Most telling, Sabathia induced only four swings and misses all day. On a positive note, he did get lots of practice pitching out of the stretch.
Sabathia finished with five walks (one intentional) and no strikeouts. It marked only the fifth time in 255 career starts that he's failed to record at least one whiff. The last time it happened was in a 2 1/3-inning clunker against Oakland in July 2005.
"I was terrible,'' Sabathia said. "Everything I throw is off my fastball -- my changeup, my cutter, my two-seamer. When I can't find the command of that and I can't get ahead of guys, then it's pretty difficult for me.''
Only the most alarmist and unreasonable Yankees diehard is going to get too worked up over a bad game on April 6. The expectations for this New York club are huge, and Sabathia and his teammates performed well enough in spring training for Girardi to observe, "I've felt as good about this team as any team I've been on.''
Girardi played for the 1998 Yankees team that won 114 regular-season games and steamrolled its way through October on the way to a title, so that's saying something.
Much of Girardi's enthusiasm is predicated on the new additions, but they lack a history of fast starts. Sabathia entered this season with an 11-10 record and a 4.47 ERA in April. It's his second-worst month statistically after July. Teixeira is a .259 hitter with a .797 OPS in April. Those numbers are well below his career norms.

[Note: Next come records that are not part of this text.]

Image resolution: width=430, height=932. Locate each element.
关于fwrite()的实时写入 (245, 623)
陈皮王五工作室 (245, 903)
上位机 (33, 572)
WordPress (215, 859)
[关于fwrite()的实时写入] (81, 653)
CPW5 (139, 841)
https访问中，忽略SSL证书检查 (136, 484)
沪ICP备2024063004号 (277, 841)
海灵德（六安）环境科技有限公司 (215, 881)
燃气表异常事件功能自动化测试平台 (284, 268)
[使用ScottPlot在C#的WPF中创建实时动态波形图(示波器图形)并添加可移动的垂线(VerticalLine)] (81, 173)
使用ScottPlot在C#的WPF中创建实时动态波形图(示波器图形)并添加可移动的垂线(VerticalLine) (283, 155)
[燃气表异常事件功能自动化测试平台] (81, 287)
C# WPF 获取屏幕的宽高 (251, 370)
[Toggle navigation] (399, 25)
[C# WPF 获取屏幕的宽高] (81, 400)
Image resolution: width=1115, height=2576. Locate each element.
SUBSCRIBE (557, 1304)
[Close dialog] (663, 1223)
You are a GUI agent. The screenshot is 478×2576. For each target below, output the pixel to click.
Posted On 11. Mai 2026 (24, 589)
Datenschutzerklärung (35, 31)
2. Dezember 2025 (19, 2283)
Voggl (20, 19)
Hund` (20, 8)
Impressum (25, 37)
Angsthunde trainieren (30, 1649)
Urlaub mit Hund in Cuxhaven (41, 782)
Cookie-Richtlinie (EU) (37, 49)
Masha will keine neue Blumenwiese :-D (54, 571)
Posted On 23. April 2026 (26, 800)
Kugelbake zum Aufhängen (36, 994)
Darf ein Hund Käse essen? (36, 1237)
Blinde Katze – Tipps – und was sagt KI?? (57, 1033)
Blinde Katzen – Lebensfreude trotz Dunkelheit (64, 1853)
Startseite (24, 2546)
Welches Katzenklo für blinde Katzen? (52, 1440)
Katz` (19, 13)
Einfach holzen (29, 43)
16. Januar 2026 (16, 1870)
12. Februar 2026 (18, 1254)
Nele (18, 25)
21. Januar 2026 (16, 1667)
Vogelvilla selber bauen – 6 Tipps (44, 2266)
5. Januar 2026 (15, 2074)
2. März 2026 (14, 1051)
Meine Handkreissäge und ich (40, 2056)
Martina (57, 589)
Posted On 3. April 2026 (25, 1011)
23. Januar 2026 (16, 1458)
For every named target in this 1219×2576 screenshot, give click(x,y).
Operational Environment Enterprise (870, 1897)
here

Does he feel more pressure to start quickly this year because of his big contract and the scrutiny it brings?
In a word, no.
"I expect to have a great April this year, and I expect to have a great game every game I'm out there,'' Teixeira said. "When it doesn't work out, I go back to the drawing board.''
The Yankees have an off day Tuesday to take a deep breath, enjoy the Inner Harbor and maybe drop by the ballpark for some tinkering. If they wanted to pick the perfect day to be far away from the New York tabloids and sports talk radio, this would probably be it.